PALU, Rajawalipost – Hari kedua pergelaran seni budaya bertajuk Revitalisasi budaya yang diinisiasi LSB Bantaya Sulteng, semakin menarik ditonton. Bahkan, sedikit memaksa kita untuk mengerutkan dahi memaknai konotasi bunyi musik dan gerak tari pemainnya. Tengok saja performance awal pertunjukan musik Nashir Umar and friend bertajuk Lokacanggore. Komposisi musik gitar akustik dipadu Lolove dan gendang serta alat musik Gamaru, membawa kita ke alam bawah sadar seakan ingin menyampaikan pesan bahwa ada perempuan-perempuan tangguh berjalan tegak dan tanpa banyak bicara menjajakan kacang dan pisang di pinggir jalan-jalan kota. Musik Nashir Umar and friend adalah resonansi rindu sekaligus amarah. Musiknya mengalir seperti mengisyaratkan langkah panjang perempuan penjual kacang dan pisang yang tidak memilih menawarkan jajanannya tapi terus berjalan diam dan terus melangkah.
Begitupun dengan teaterikal sastra seorang Emhan Saja. Apik, penuh amarah karena ia ingin menyampaikan pesan bahwa: Disinilah tempat seniman merdeka. Yach, Emhan Saja memilih mengekspresikan amarahnya dalam satu puisi berjudul Deklarasi seniman Merdeka karya Jamaluddin Mariadjang. Panggung ditutup dengan kain merah, membentuk gelombang dan ia berdiri di tengah sambil berujar: Mereka seperti orang tak berdosa, menggotong karya seniman, terperosok di dalam lubang sampah.

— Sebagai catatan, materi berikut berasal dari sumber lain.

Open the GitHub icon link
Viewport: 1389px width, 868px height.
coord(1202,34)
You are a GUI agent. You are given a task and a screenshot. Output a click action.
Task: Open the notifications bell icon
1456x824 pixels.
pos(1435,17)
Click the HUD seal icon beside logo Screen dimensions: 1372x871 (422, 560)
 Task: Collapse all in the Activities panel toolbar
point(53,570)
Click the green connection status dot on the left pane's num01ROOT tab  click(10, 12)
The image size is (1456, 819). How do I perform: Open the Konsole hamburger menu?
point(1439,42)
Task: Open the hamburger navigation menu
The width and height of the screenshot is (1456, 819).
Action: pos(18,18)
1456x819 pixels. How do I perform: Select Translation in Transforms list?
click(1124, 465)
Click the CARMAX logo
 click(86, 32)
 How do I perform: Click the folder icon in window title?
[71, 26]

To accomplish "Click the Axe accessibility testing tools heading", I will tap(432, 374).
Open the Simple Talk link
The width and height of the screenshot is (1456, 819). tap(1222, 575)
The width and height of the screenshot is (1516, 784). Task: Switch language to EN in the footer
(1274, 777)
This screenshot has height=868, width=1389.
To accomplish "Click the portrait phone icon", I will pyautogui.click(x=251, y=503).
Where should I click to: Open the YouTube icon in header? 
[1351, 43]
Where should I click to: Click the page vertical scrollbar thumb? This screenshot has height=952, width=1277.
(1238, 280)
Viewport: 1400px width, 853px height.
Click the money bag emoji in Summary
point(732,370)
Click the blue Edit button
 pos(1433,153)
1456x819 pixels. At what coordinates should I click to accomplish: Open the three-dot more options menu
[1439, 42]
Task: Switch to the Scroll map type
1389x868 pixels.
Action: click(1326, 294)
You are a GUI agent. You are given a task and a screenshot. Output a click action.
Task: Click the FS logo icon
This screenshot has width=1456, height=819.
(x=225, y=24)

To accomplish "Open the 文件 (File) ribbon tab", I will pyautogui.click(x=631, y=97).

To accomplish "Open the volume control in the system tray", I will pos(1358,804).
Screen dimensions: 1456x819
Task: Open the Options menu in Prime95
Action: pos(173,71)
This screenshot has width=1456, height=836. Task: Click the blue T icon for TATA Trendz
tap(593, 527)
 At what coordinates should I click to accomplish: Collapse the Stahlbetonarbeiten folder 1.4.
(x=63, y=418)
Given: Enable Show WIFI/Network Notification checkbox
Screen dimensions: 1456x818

Tak kalah menarik performance Faisal Ali Rasyid, S.Sn. Jebolan IKJ ini memilih sastra tutur berkisah Notutura Randa Ntovea. Ia memainkan beberapa peran, mengganti setting/property di setiap pergantian peran. Monolognya mampu membawa penonton mengikuti alur cerita.
Sebagai puncak pertunjukan malam itu, hadir pertunjukan tari modern kolaborasi Fathuddin Mujahid dan LSB Bantaya. Mengambil tema tari Hitam Putih, Fathuddin Mujahid berhasil menghadirkan komposisi gerak tari yang dinamis dan kekinian. Ada lentik jemari dan hentakan kaki-kaki penari tapi dibalik itu tersimpan amarah kematian yang divisualkan dengan lilitan kain hitam putih memenuhi sekujur tubuh penarinya.
Pergelaran seni budaya di auditorium Dikjar Sulteng, Rabu (30/11/2022) akhirnya ditutup oleh Kabid kebudayaan Dikjar Sulteng, Dr. Rahman Anshari. (Naf)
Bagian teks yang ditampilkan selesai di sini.